La lucha contra el trabajo infantil continúa siendo uno de los principales desafíos sociales a nivel global. A pesar del compromiso asumido por los dirigentes mundiales en 2015 al adoptar los Objetivos de Desarrollo Sostenible (ODS), millones de niños y adolescentes siguen realizando actividades laborales que vulneran sus derechos fundamentales.
Dentro de esa agenda internacional, la meta 8.7 estableció el objetivo de “adoptar medidas inmediatas y eficaces para erradicar el trabajo forzoso, poner fin a las formas contemporáneas de esclavitud y la trata de seres humanos, y asegurar la prohibición y eliminación de las peores formas de trabajo infantil, incluidos el reclutamiento y la utilización de niños soldados, y, para 2025, poner fin al trabajo infantil en todas sus formas”.
Sin embargo, la realidad muestra que la problemática persiste en numerosos países. La explotación infantil continúa afectando a millones de menores que son obligados a trabajar desde edades tempranas, muchas veces alejados de la escuela y sin acceso adecuado a la salud, la alimentación ni otras necesidades básicas.
Especialistas señalan que una de las principales causas está vinculada a la pobreza y la exclusión social. En muchos casos, niños y adolescentes se incorporan al mercado laboral para colaborar con el sustento económico de sus familias, una situación que se repite con mayor frecuencia en regiones con elevados índices de vulnerabilidad.

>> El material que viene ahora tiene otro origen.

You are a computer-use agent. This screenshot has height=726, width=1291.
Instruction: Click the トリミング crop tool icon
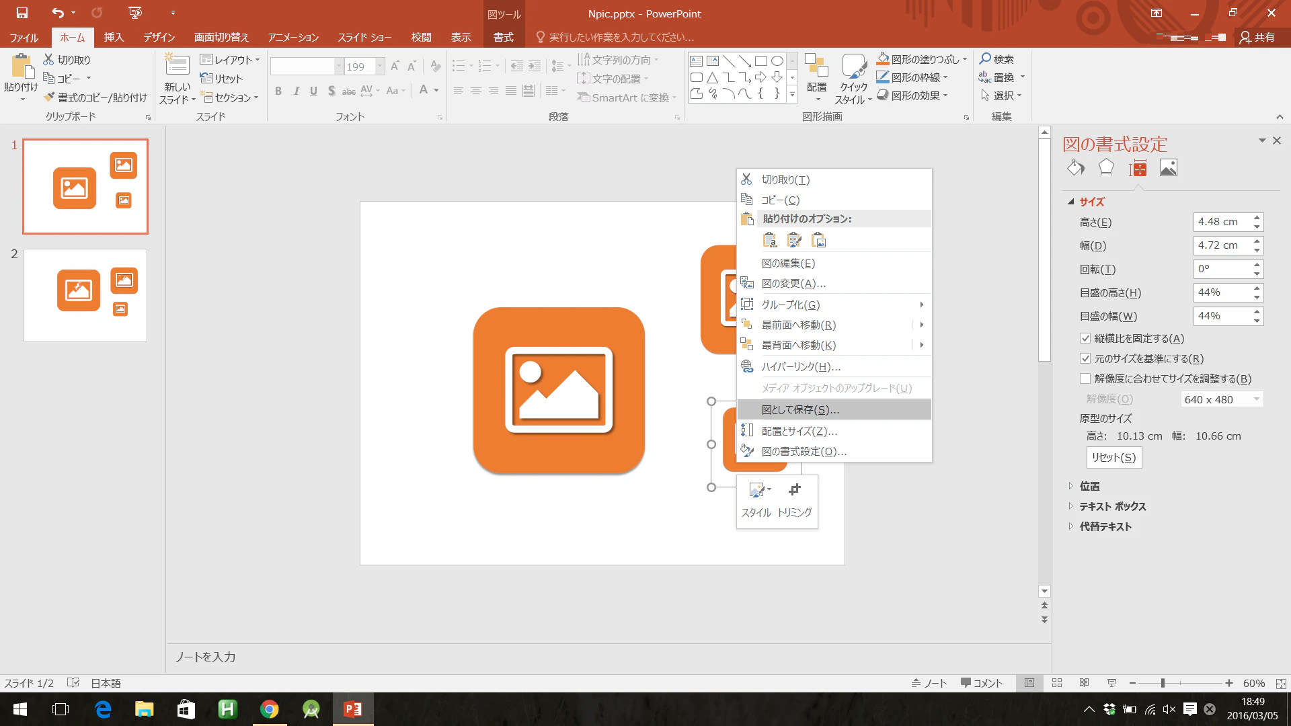point(795,490)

La Organización Internacional del Trabajo (OIT), creada en 1919, definió desde sus orígenes la abolición del trabajo infantil como uno de sus objetivos centrales. El organismo considera trabajo infantil a aquellas actividades realizadas por menores que interfieren con su educación y desarrollo o que incumplen las edades mínimas establecidas por la legislación.
Entre las formas más graves se encuentran la esclavitud, la trata de personas, la servidumbre por deudas, el trabajo forzoso, el reclutamiento de menores para conflictos armados, la prostitución infantil, la pornografía y otras actividades ilícitas.
También se consideran trabajo infantil aquellas tareas desarrolladas por niños que no alcanzan la edad mínima permitida o aquellas actividades peligrosas que ponen en riesgo su bienestar físico, mental o moral.
Según un estudio de UNICEF, más de 150 millones de niños y adolescentes son forzados a trabajar en todo el mundo. A su vez, datos de la OIT indican que cerca de 8 millones desempeñan tareas domésticas, una actividad que afecta principalmente a niñas.
El informe advierte que muchas de ellas son separadas de sus familias y sometidas a situaciones de abuso y explotación sin acceso a contratos laborales, protección legal o beneficios sociales debido a su edad.
Frente a este escenario, UNICEF impulsa programas destinados a prevenir el trabajo infantil y garantizar derechos básicos para la infancia. Desde el organismo sostienen que la situación exige una reflexión profunda y la implementación de políticas públicas capaces de modificar la realidad de millones de niños que aún hoy permanecen atrapados en circuitos de explotación.
A una década de la aprobación de los Objetivos de Desarrollo Sostenible, la erradicación del trabajo infantil sigue siendo una deuda pendiente para gran parte del mundo.